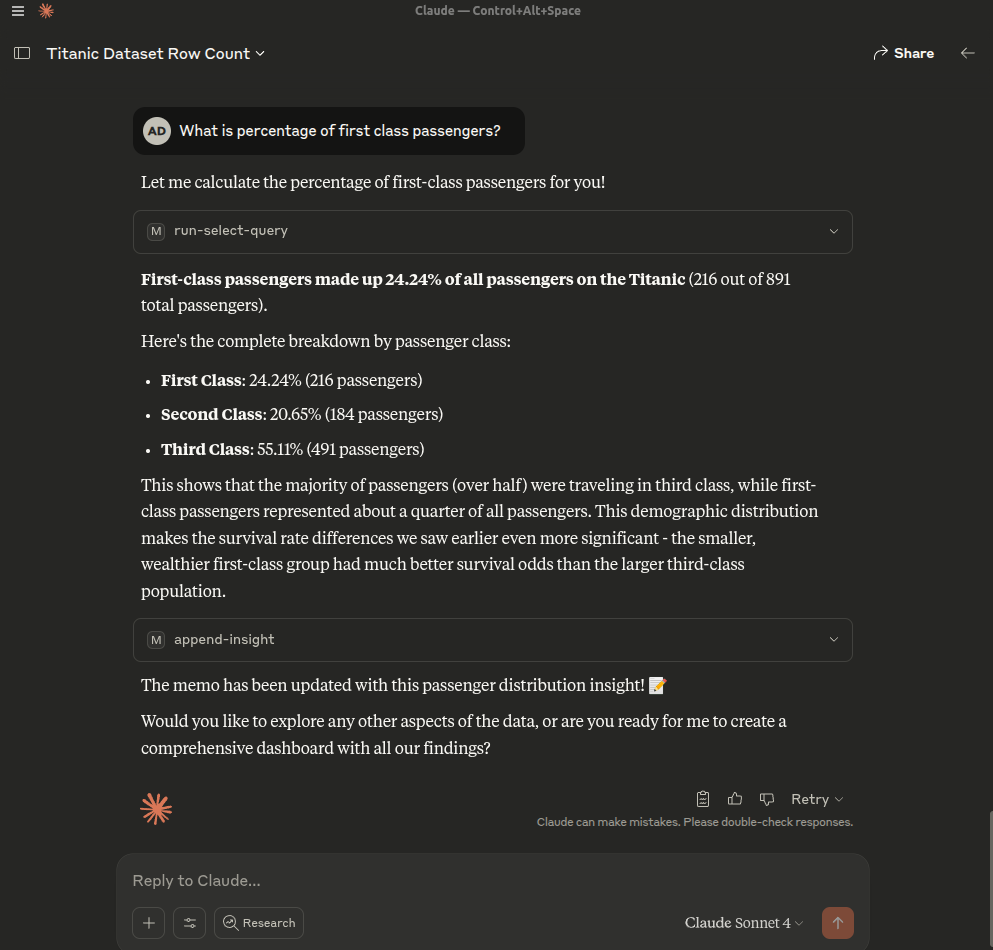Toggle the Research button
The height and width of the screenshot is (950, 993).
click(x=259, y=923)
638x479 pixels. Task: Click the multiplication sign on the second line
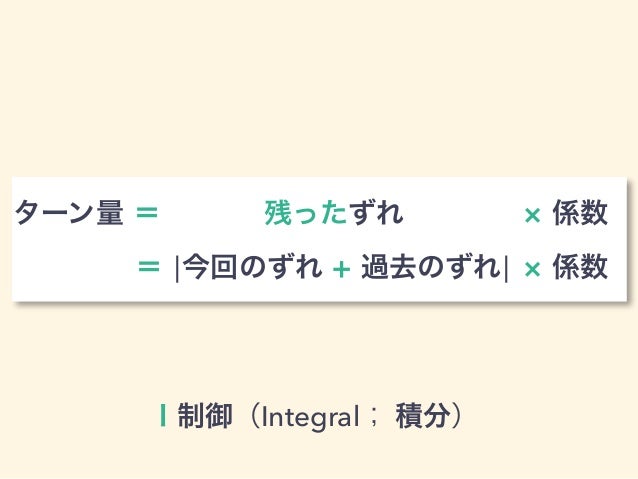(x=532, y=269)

_Task directions_: What should appear is an exact copy of the lines from the one containing "638x479 pixels. Task: Click" through the last line of the records above, pictures excluded.

_Result_:
638x479 pixels. Task: Click the multiplication sign on the second line
(x=532, y=269)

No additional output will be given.